Comment va évoluer la grogne sociale qui s’étend dans le pays ? Partout, l’heure est à la radicalisation. Aucun patron n’a encore été séquestré en Paca. Voire. Le 15 avril, une vingtaine de cadres d’Ascométal, le groupe métallurgique, ont été « gentiment » retenus à Fos-sur-Mer (13) jusqu’à une heure du matin par des salariés exaspérés suite à un chômage partiel mal rémunéré. Loin des hauts fourneaux, dans les écoles, l’ambiance est aussi chaud-bouillant. Un appel dit du « 21 avril des enseignants du primaire en résistance pédagogique » invite par exemple les instits, leurs syndicats, et les parents d’élèves « à l’insurrection non violente pour faire barrage à la destruction de l’école publique ». Une 3ème journée de « désobéissance dans l’Education nationale » est programmée le 6 mai.

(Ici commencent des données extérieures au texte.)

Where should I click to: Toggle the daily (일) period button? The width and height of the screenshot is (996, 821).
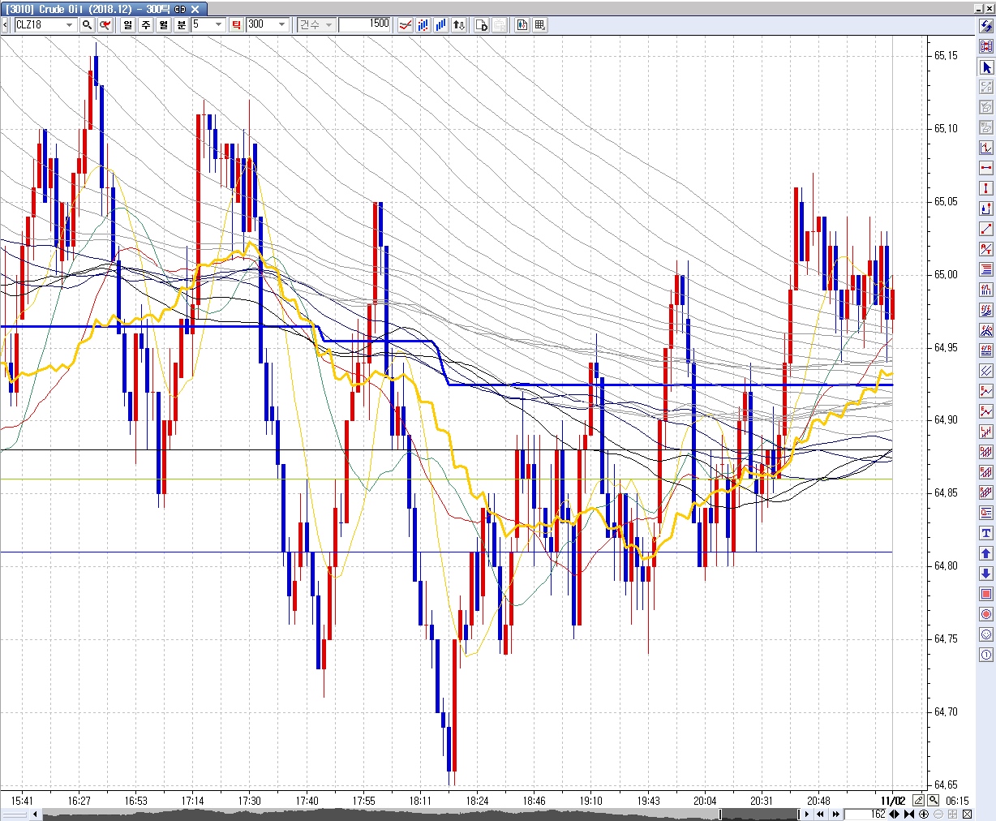pos(127,24)
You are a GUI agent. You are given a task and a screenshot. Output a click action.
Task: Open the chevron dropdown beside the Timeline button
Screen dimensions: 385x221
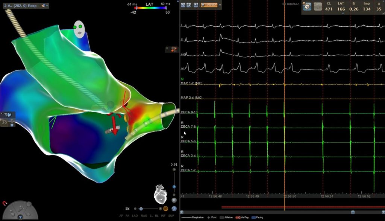click(x=220, y=5)
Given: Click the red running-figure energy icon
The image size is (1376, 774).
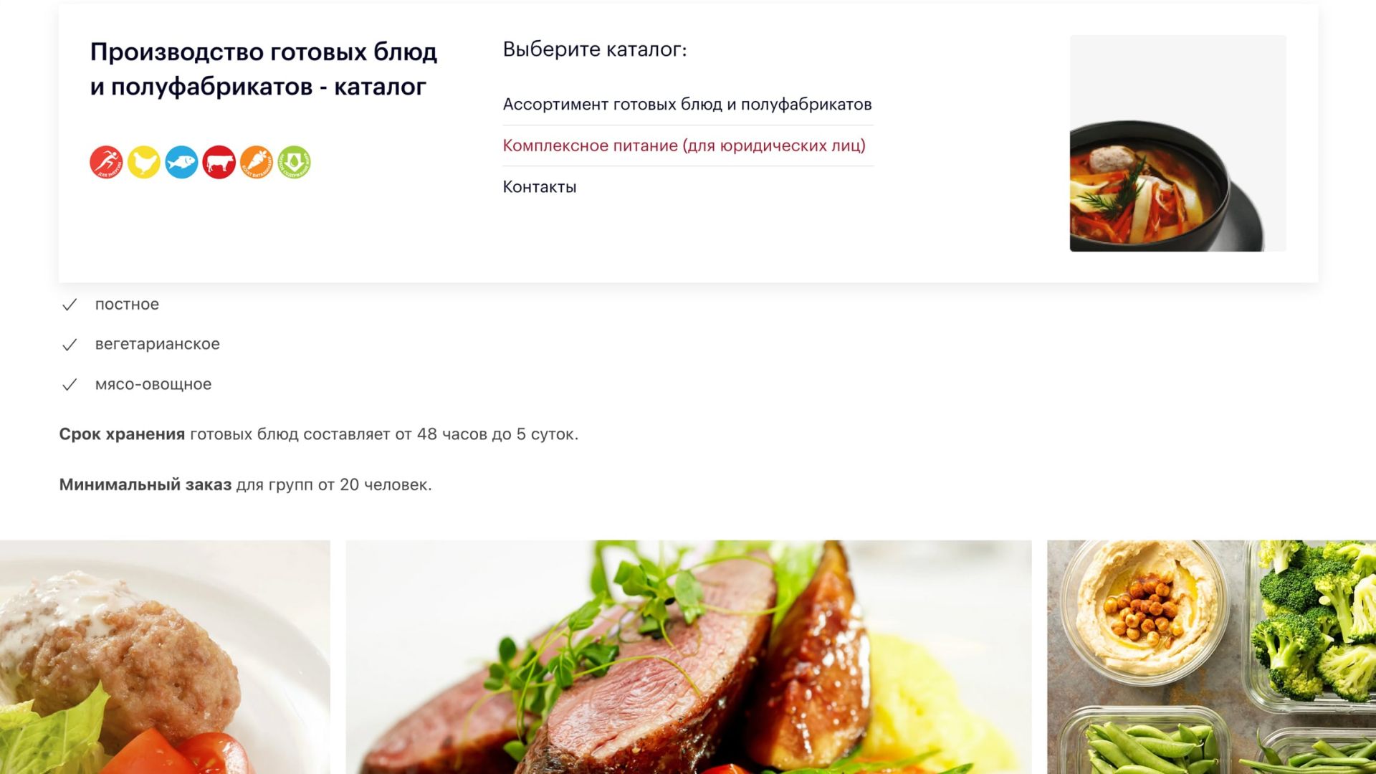Looking at the screenshot, I should click(x=106, y=162).
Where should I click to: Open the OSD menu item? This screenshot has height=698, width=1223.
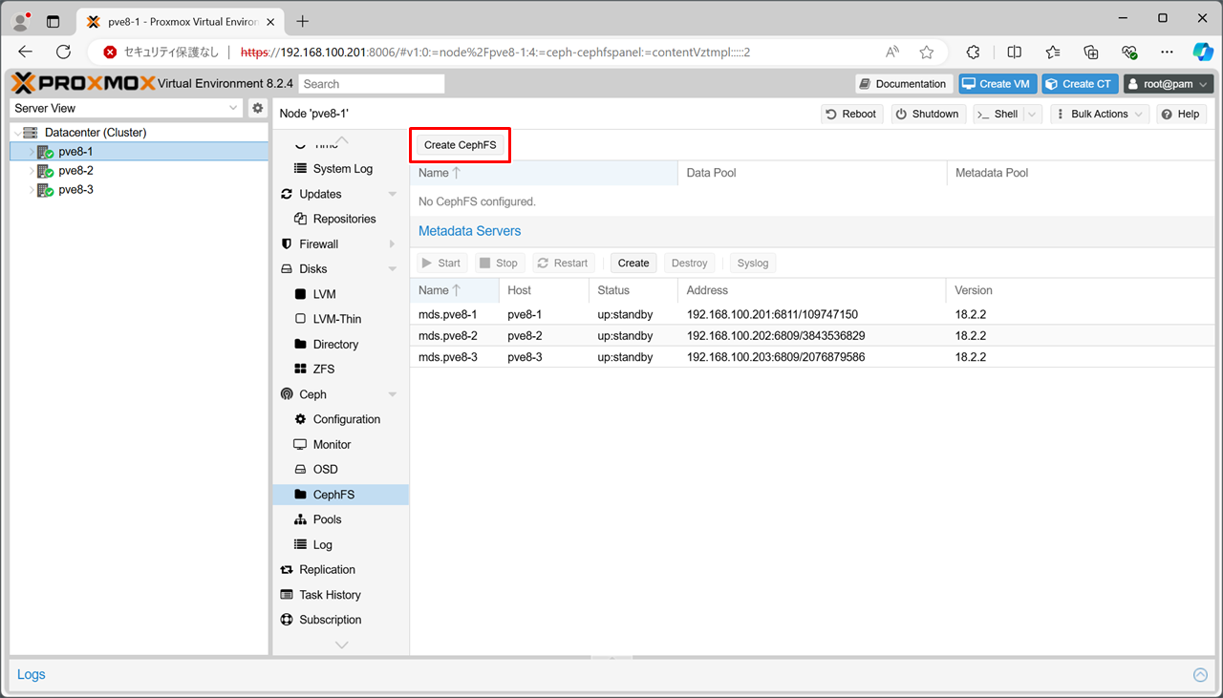pos(325,469)
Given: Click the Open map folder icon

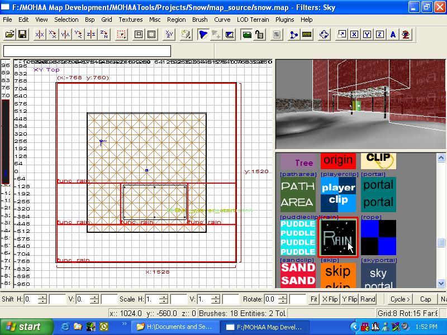Looking at the screenshot, I should click(10, 35).
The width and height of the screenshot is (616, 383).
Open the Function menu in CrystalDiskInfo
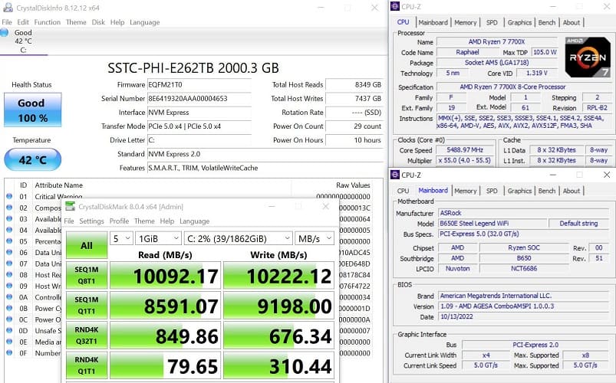click(x=48, y=22)
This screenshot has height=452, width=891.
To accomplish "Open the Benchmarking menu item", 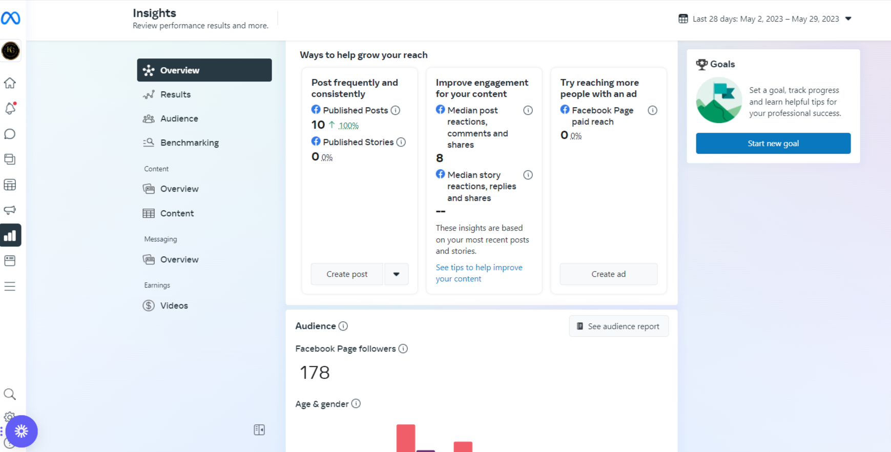I will coord(189,142).
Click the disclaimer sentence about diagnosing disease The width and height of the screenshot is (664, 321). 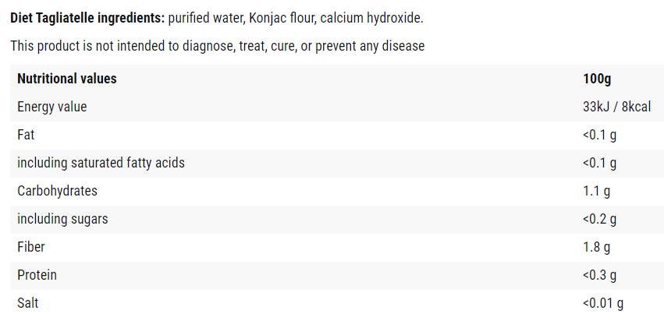(x=217, y=46)
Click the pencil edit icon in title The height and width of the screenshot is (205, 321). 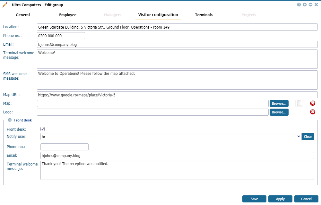(5, 5)
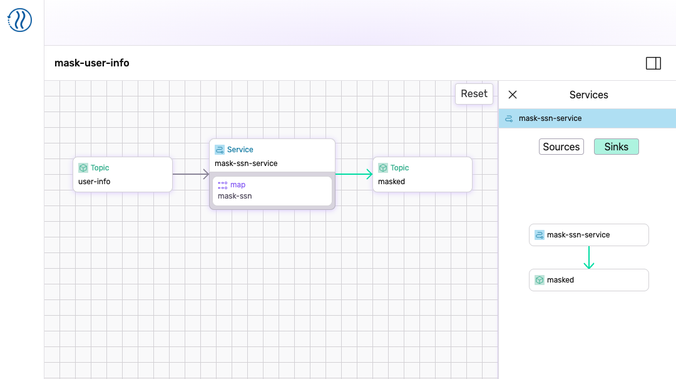Image resolution: width=676 pixels, height=379 pixels.
Task: Click the Reset button on the canvas
Action: [x=474, y=93]
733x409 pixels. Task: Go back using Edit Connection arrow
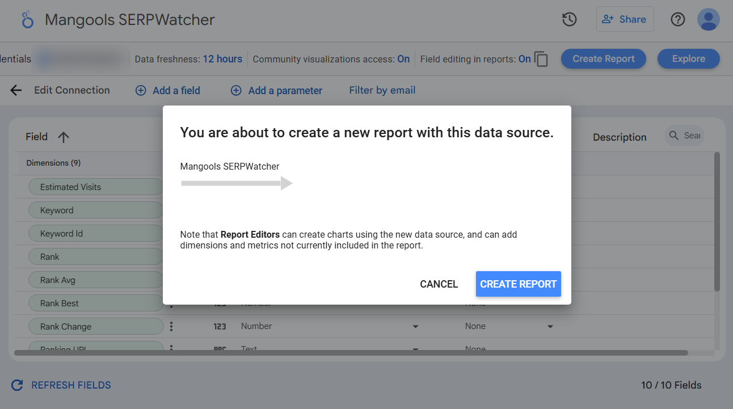16,90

Impossible de lister tous les symptômes, dans toutes les professions, qui attestent d’une poussée de fièvre. Dans leur diversité, les mouvements sociaux qui se multiplient ont un point commun : relayés, encadrés par les syndicats traditionnels, ils leurs échappent pour une grande part. Autre caractéristique : les conflits, d’une durée rarement égalée, sont aussi souvent l’occasion d’expérimenter sur la forme. Celui dans les universités est à ce titre exemplaire : banquets sur la place publique, randonnées pédagogiques, cours gratuits dans les rues… Depuis des mois, ceux qui se mobilisent pour les sans-papiers multiplient eux aussi les actions symboliques et concrètes comme les cercles de silence, les actions de « délinquants solidaires »…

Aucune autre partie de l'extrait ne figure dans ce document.